Mrs Mayclair put the mixture on a work surface, formed it into fist-sized white and green lumps, brushed them with milk and then sprinkled a generous helping of cheese on top. Her job is a real stressor. “There are people who come just for the scones,” she said as she put the lumps in the oven.

People don’t usually complain when she doesn’t get something right. “New Zealanders find it really hard to be assertive and direct. We think about it so much that we end up acting weird.” But the intense competition between the city’s cafes means she’s always worried about poaching customers.

Soon the oven was turning the scones a deep gold. Tray in hand, Ms. Mayclair left the kitchen and stepped onto a street lit by the dawn. Then she hurried through a doorway into Floriditas. The scones were steaming as she placed them on the cafe’s counter, to the delight of Georgia Duffy, 29, the cafe’s manager.

I had already eaten, but my stomach was already growling again.
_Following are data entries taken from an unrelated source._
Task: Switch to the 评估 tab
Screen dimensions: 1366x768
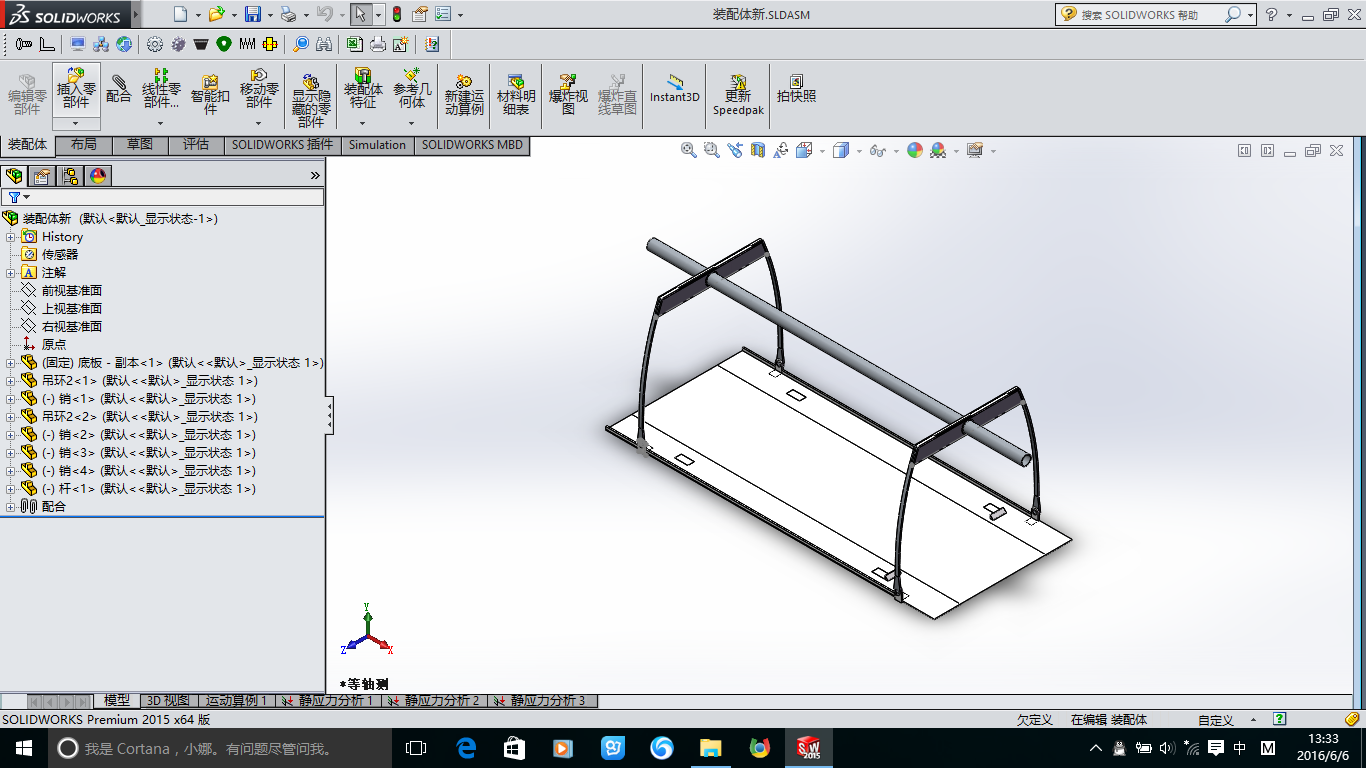Action: pos(196,145)
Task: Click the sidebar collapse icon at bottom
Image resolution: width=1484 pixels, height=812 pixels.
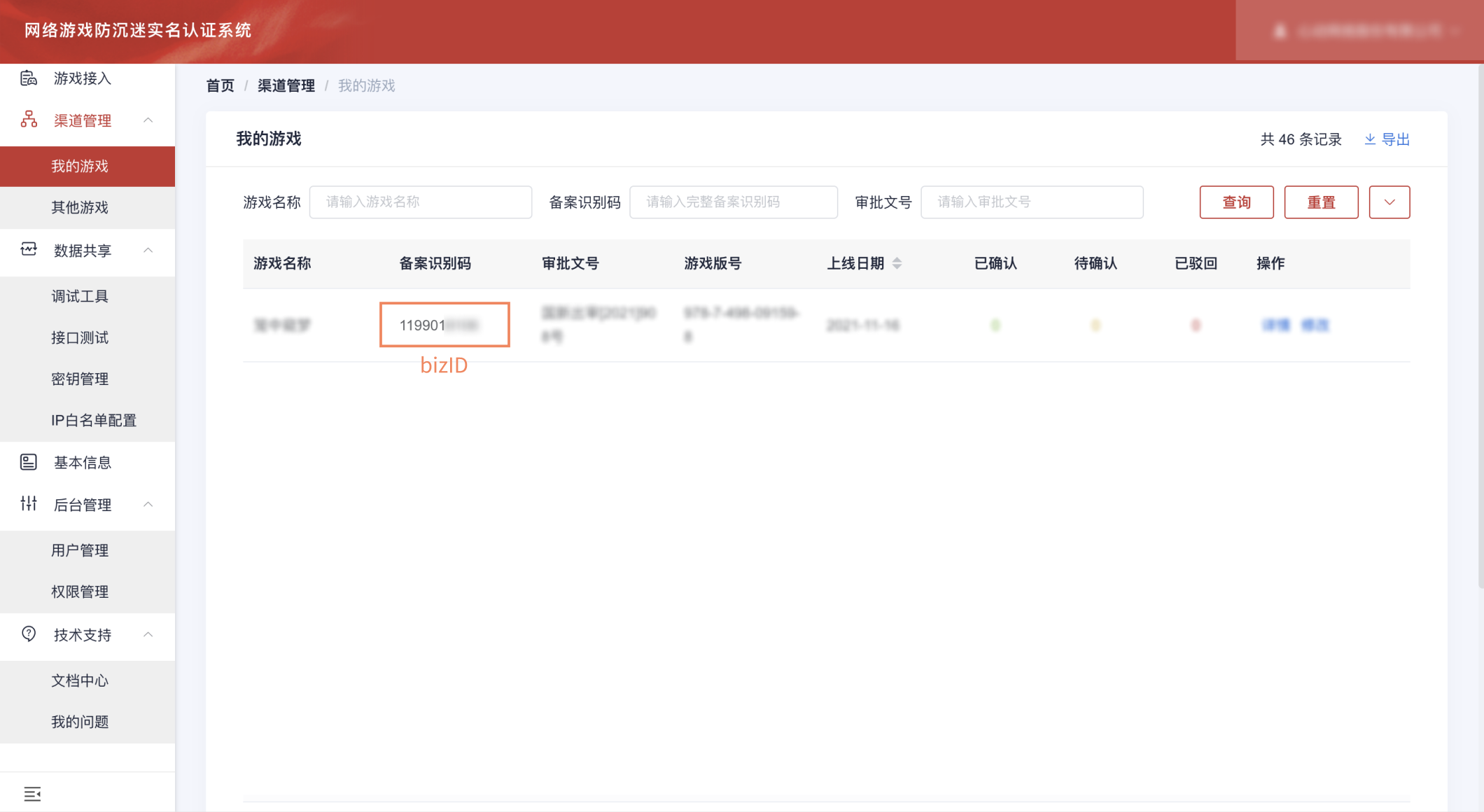Action: click(x=32, y=794)
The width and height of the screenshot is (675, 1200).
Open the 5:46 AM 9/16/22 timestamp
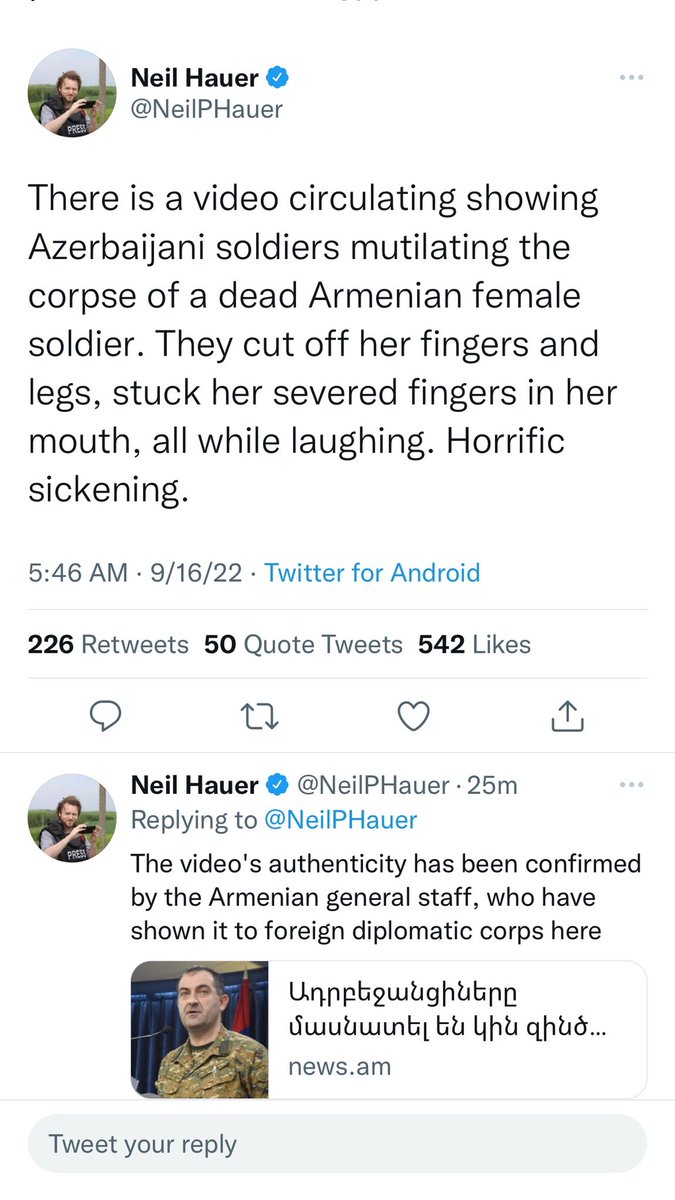click(x=135, y=573)
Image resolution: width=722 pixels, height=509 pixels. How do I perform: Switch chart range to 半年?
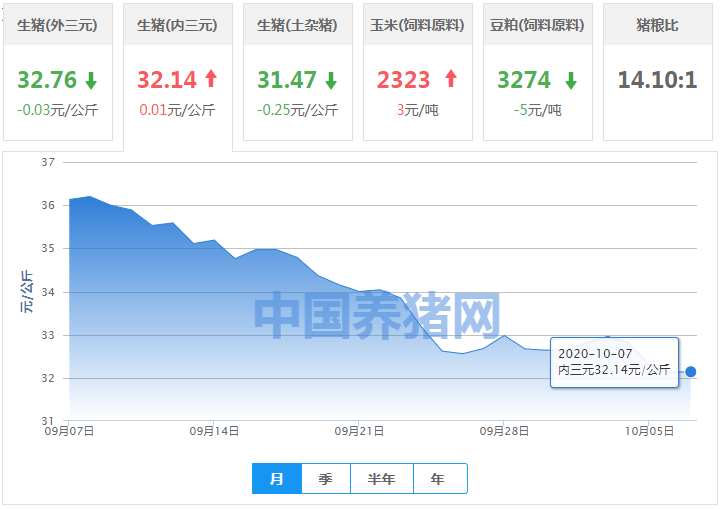click(x=382, y=479)
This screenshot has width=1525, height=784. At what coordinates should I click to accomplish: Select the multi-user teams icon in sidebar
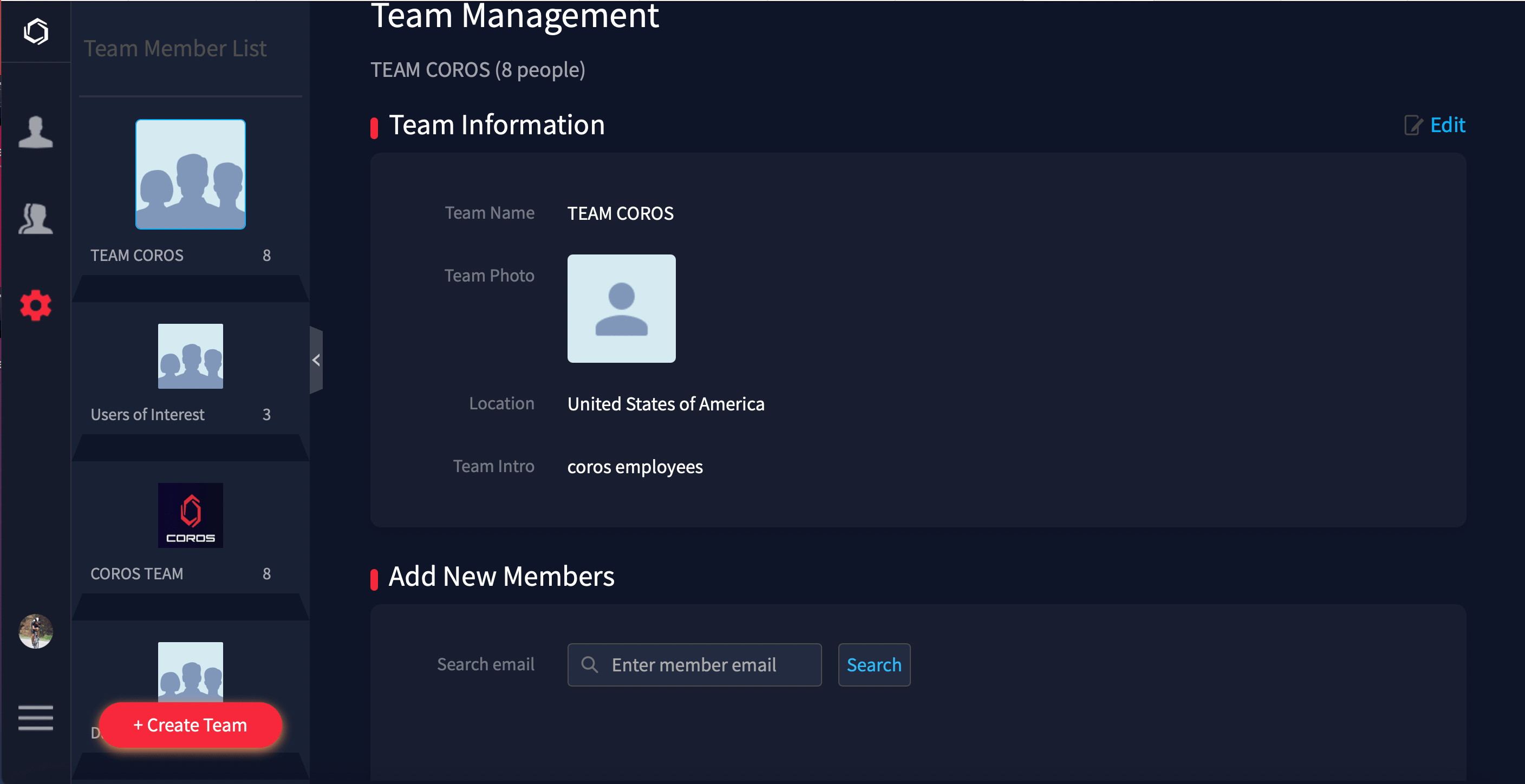tap(36, 219)
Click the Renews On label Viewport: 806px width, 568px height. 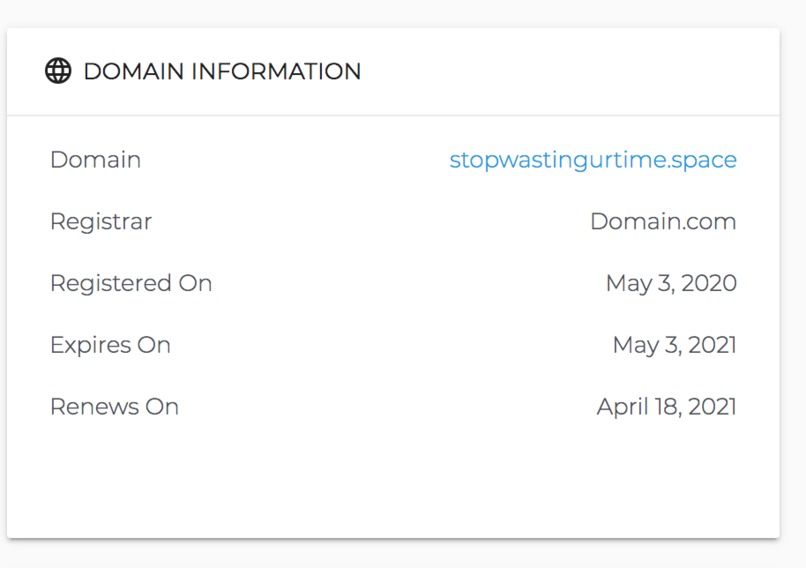pyautogui.click(x=114, y=407)
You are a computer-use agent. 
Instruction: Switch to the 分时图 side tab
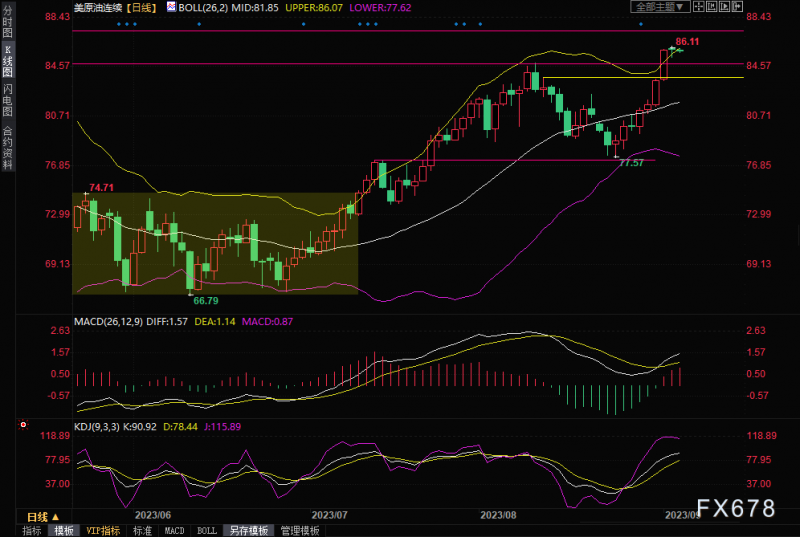click(8, 22)
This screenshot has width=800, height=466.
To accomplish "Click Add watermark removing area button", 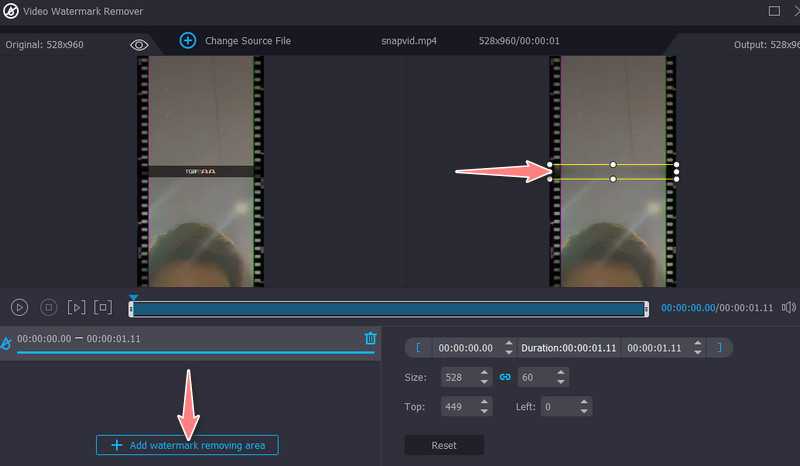I will coord(187,445).
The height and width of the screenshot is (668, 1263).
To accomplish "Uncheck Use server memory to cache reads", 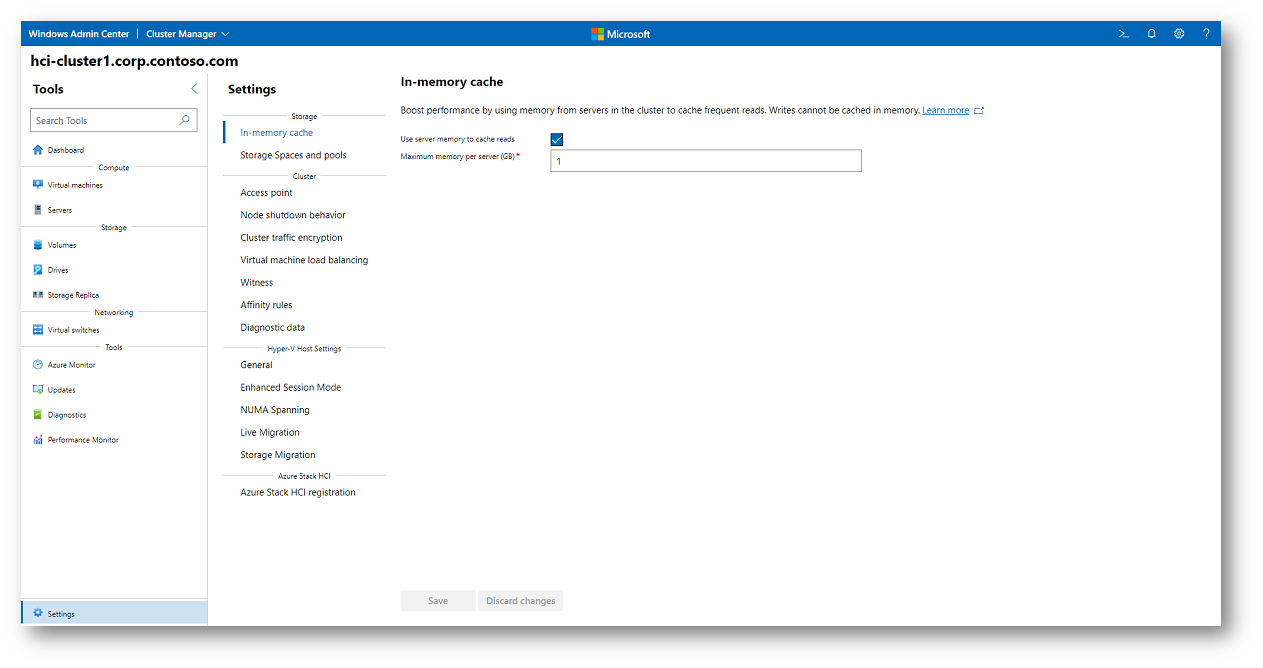I will (x=557, y=139).
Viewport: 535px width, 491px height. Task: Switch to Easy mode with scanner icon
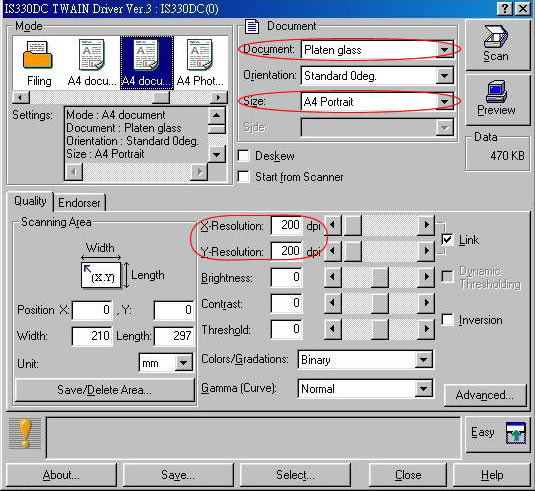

I sat down in the warm, light and dark wood of the café, which reminded me in some ways of a cozy hobbit hole, and enjoyed a second breakfast with well-deserved comforts: a flat white and the largest scone on the tray.

Other customers came. They knew that if they didn’t come early, they would miss out on the scones for the day, Ms. Duffy said. “And when we sell out, people are heartbroken.”